I don’t consume horror in any form. I don’t read it, watch it, game it. The scariest thing I’ve probably watched in this past year is a few episodes of My Little Pony or maybe Frozen 2. There will come a day, probably soon, that my kids will be able to endure scarier things than I will.
Even when it comes to the news, I try to stay abreast of events, but I stick to getting most of my news from the Economist. It informs without sensationalizing. Even if I don’t always agree with everything they print, I find their articles well-researched and thoughtful.
And the other night was why I live in this vacuum.
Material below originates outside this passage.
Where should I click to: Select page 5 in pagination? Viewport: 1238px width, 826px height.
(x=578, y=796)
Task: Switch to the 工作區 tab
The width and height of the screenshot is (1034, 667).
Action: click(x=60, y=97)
Even in this void, I had a dream that scared me so badly it stole a night of sleep and haunted me for days. What could I possibly be dreaming about when the scariest thing I have consumed is a dying snowman and a girl getting chased by a rock monster?
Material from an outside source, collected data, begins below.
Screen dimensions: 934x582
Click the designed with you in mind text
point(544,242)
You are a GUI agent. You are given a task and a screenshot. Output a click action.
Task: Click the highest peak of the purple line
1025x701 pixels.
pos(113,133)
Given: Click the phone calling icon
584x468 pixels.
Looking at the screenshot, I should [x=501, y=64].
The dream started with a serial killer’s first kill. He hunted down three people, tortured them to get their faces in the right expression, murdered them, then dismembered them. He then reassembled them at a Ferris wheel at a small-town carnival. One was riding the Ferris wheel, one was standing by to collect tickets, and one was watching. The way they were reassembled was horrific, and purposely so. The one watching was particularly gruesome, having been completely cut in half to create the pose.
The Ferris wheel was on a grassy hill, and the entire reassembly process happened under this strange orange glow from bare incandescent bulbs like Christmas lights.
The dream then progressed to the serial killer graduating from some sort of police academy and his first assignment being to investigate these bizarre homicides. He is delighted, seeing it as a test of his skill and ingenuity to create the most memorable scenes.
I was not entirely certain what he was recreating. Some macabre scenes from his childhood. Something he’d witnessed. I hope I never know. But what was almost as terrifying as the killings themselves was the response. The fear gripping the people. The way places like home improvement stores handled the sudden influx of traffic as everyone was trying to lock down their homes. The police checkpoints. The fear that came with being stuck in traffic should the killer appear.
Yes, I know whole swaths of this are unrealistic and not grounded in truth. I don’t know much about any of it for my subconscious to draw from because I don’t like horror, and I have never researched any of it much less read enough to know common tropes.
Not sure what the whole dream says about me. I suppose we all have nightmares. I wish I didn’t. I especially wish I didn’t when they are so disturbing, and I did nothing to court them.
I can’t imagine what my dreams would be like if I did consume horror, but now you know why I like to write, read and research romance.